Martin Dewhirst reviews ‘Two Essays’ by Mark Solonin on the Soviet Union and the Second World War

17 January 2021

by Martin Dewhirst

Martin Dewhirst reviews Two Essays: Coming Up From Behind or How the Soviet Union Won the War; If World Domination is the Aim then Strike First!  by Mark Solonin, translated by David Loutit. Independently published, 2021. pp102. ISBN 9 798494 370945. See Amazon.  £6.50.


President Putin’s recent eccentric reinterpretation of his country’s history, plus his instructions to Western leaders and readers on how they should weaken NATO, have reignited interest in the dangers of appeasement, with some pundits trying hard to suggest what the West might do to win time and yet calm down the ageing, ailing and increasingly dangerous Russian leader.  After nearly eight years of war against Ukraine, he is in ever greater peril of going down in history as a loser, the Russian leader who ‘lost’ Ukraine for ever.

Comparisons have been drawn with Western appeasers in the 1930s who hoped that by making concessions to Hitler they were reducing, rather than increasing, the risk of another world war.  In fact, of course, the greatest appeaser of Hitler was none other than Iosif Stalin.  Thanks to the 1939 Nazi-Soviet Pact, Hitler was able to concentrate for some time on attacking much of Western Europe, before recklessly venturing to wage war on two fronts by invading the USSR.

But was not Stalin himself planning to wage war on Germany once he thought the time was ripe?  In the UK an eminent anti-Soviet defector who uses the pen-name ‘Viktor Suvorov’ is perhaps the best-known expert on this subject, which has been addressed more recently by the Russian historian Mark Solonin (now, alas, also having had to leave Russia).  A few months ago I reviewed here what appears to be his first essay to have been published in book form in English. The good news is that he seems to have found a committed translator who has just released two more works by Solonin which have recently become much more relevant than when they originally came out in Russian.

The first is not about ‘why’, but about ‘how’ the USSR helped much of the rest of the world to defeat Nazi Germany.  Naturally, this is in part because of the Nazi leadership’s own mistakes.
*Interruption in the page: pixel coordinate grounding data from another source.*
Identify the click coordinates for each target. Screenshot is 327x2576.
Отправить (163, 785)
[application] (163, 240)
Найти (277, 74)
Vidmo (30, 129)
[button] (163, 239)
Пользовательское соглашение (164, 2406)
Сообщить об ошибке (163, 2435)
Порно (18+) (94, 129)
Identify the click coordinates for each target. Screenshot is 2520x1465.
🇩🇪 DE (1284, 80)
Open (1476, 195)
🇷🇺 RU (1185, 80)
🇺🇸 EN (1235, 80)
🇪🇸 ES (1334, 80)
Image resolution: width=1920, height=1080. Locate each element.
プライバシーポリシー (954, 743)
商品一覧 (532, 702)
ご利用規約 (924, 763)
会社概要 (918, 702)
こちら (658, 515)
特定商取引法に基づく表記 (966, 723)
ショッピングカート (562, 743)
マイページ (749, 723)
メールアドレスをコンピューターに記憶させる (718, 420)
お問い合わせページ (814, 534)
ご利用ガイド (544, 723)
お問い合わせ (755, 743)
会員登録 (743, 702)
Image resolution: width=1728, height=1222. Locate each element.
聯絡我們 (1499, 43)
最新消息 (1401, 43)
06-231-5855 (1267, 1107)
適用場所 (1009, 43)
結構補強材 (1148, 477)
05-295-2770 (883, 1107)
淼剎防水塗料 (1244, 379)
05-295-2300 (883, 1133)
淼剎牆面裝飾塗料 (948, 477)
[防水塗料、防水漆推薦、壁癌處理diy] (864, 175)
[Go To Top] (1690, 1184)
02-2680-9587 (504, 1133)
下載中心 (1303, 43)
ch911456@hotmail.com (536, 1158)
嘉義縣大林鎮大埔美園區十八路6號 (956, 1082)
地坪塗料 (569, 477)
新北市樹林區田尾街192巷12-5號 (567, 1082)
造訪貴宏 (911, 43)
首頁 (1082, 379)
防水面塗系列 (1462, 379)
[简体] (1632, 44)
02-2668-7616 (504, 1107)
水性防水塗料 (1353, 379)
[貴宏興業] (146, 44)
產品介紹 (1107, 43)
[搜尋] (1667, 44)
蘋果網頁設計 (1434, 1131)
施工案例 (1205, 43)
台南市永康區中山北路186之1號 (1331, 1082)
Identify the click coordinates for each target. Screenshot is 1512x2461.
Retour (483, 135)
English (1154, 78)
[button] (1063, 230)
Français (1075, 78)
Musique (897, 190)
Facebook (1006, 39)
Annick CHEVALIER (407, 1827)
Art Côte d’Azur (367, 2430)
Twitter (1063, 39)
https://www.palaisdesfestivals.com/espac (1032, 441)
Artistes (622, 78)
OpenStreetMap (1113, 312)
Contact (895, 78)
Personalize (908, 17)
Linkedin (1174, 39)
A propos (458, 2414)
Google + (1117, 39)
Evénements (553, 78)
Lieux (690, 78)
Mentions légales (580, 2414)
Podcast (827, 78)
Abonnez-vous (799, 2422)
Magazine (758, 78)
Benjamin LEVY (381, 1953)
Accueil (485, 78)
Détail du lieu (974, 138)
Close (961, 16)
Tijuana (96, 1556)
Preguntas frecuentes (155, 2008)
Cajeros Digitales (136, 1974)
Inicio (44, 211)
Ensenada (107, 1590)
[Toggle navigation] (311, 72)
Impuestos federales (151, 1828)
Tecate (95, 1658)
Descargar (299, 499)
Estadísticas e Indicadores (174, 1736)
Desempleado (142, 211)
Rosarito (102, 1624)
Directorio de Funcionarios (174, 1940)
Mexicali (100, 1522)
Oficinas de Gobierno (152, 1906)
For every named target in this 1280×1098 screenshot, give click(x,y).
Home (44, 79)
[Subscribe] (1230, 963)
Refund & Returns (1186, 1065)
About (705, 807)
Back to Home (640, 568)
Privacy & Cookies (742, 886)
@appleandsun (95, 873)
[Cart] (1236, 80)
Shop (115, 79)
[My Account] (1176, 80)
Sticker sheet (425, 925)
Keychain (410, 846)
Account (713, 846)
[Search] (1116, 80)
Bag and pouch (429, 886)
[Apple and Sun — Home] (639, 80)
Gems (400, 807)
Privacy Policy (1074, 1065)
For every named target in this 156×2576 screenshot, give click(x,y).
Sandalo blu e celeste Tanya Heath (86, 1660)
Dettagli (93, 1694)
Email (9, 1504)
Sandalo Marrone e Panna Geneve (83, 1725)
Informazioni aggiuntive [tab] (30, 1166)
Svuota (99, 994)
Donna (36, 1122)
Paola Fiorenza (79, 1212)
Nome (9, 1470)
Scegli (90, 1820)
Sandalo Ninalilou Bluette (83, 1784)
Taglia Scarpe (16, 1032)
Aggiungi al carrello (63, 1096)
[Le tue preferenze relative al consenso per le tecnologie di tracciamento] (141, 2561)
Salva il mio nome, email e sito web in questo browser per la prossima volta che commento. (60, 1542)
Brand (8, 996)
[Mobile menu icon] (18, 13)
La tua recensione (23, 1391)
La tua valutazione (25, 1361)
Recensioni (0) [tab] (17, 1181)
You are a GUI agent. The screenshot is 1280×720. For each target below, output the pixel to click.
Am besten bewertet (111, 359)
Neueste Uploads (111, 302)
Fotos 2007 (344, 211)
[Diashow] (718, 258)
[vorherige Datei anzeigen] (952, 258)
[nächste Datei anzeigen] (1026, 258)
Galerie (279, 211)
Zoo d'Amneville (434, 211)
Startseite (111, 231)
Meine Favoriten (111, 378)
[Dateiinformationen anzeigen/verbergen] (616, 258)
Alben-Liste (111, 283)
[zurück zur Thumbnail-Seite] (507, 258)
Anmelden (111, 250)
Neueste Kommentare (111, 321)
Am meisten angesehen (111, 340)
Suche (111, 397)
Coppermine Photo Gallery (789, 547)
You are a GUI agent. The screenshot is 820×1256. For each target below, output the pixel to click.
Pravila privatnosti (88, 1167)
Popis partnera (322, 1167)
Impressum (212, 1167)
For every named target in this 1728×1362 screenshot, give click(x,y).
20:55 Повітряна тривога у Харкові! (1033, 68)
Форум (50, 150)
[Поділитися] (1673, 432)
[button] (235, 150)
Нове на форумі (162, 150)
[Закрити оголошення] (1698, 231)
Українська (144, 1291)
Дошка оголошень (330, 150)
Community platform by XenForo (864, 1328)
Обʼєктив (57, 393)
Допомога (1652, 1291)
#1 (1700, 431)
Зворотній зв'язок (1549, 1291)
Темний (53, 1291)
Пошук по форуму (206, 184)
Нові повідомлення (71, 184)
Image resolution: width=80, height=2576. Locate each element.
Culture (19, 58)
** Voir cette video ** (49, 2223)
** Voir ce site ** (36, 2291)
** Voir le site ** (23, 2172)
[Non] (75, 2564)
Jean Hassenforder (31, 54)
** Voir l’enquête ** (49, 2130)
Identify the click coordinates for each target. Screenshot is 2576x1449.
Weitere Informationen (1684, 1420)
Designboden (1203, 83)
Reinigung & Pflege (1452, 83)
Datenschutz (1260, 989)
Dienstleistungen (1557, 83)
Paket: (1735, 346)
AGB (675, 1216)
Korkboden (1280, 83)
The invaders of the USSR could, for instance, have reached Moscow rather more quickly in 1941, but for some strange reason decided to take their time (p.6).  Moreover, the invaders, on the whole, maltreated those they occupied on their way towards the Russian capital so badly that they inevitably and counter-productively provoked more resistance than an even slightly more intelligent approach would have done (pp.10-11).  And then, of course, there was the extremely generous Western Lend-Lease programme, which originated as far back as in January 1941 (pp.14-15).  According to Solonin, Stalin had three options when the Nazi-Soviet war began in June of that year: surrender, fight back, or agree to a sort of re-run of the 1918 Treaty of Brest-Litovsk: win time by handing over European Russia to Hitler and establishing a diminished USSR in the Urals, Siberia and Far East (perhaps, I might provocatively add, allowing Hitler to take Perm’, but not Sverdlovsk).  This may be fantasy, but it could explain the West’s continuing extraordinarily generous Lend-Lease strategy (pp.38-42), without which Hitler might well have won.  Soviet losses in the Great Fatherland (or Patriotic) War were colossal and at least some of those who were killed are compared here to the men who shouted “Caesar, those who are about to die salute you!” (p.46). At a ceremony in Moscow just after the end of the war, ‘25 toasts were raised – not one to the fallen’ (p. 47).

The second essay here, ‘Strike First!’, provides additional support for Suvorov’s book Icebreaker: Who Started the Second World War?  Was Soviet strategy defensive, offensive, or both?  See especially pp. 78-81, 83, 86, 88 and 93-96.  Here is an example: ‘…the Red Army High Command never had (at least from 1936, […]) a truly defensive plan, and never had any other intention but to carry out a large-scale offensive outside the USSR.  It was never intended that the enemy would be given the advantage of a first strike. The starting point of operations in each and every one of these Great [Soviet] Plans is always the advance of our [Soviet] forces and never an invasion by the enemy’ (p.95).

Solonin concludes by suggesting that ‘Stalin’s empire did not know or acknowledge the rule of law, only unwritten understandings’ (p.99).  Putin also operates via ponyatiya (understandings). The West, on the whole, seems to find it even more difficult to understand his understandings than it was to understand Stalin’s. This little book is, or should be, a great help.